──────── Material for this exercise ────────

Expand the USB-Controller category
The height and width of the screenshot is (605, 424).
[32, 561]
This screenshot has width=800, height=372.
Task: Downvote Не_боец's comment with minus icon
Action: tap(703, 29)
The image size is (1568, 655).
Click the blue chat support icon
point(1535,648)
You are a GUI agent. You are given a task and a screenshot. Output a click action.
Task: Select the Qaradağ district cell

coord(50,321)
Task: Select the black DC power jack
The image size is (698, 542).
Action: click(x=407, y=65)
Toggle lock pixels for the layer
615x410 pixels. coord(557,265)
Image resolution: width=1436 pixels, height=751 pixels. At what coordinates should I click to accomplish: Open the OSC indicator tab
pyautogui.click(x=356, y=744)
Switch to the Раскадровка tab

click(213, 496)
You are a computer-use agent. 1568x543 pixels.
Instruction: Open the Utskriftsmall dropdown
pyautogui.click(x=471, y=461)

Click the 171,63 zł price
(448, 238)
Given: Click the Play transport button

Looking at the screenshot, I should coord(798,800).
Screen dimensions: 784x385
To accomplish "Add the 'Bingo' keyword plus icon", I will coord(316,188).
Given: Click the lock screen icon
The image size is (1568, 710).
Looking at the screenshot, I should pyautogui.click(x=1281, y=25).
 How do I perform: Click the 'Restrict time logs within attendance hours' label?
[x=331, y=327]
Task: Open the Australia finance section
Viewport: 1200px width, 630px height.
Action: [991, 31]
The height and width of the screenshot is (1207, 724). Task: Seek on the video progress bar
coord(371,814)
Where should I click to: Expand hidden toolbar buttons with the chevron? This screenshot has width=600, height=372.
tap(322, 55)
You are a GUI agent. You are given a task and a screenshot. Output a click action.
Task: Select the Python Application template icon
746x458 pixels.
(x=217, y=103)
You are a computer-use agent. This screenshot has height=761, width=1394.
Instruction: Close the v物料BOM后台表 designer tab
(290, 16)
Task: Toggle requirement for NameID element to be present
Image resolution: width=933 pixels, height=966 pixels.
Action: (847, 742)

────────

> _Try it_
Copy out each line of the data above, exactly, if it lies between the line holding "The height and width of the screenshot is (605, 424)." and the line holding "You are a computer-use agent. 1568x543", inclusive; copy no other line.

> _Exercise response_
The height and width of the screenshot is (605, 424).
[32, 561]
This screenshot has width=800, height=372.
Task: Downvote Не_боец's comment with minus icon
Action: tap(703, 29)
The image size is (1568, 655).
Click the blue chat support icon
point(1535,648)
You are a GUI agent. You are given a task and a screenshot. Output a click action.
Task: Select the Qaradağ district cell

coord(50,321)
Task: Select the black DC power jack
The image size is (698, 542).
Action: click(x=407, y=65)
Toggle lock pixels for the layer
615x410 pixels. coord(557,265)
Image resolution: width=1436 pixels, height=751 pixels. At what coordinates should I click to accomplish: Open the OSC indicator tab
pyautogui.click(x=356, y=744)
Switch to the Раскадровка tab

click(213, 496)
You are a computer-use agent. 1568x543 pixels.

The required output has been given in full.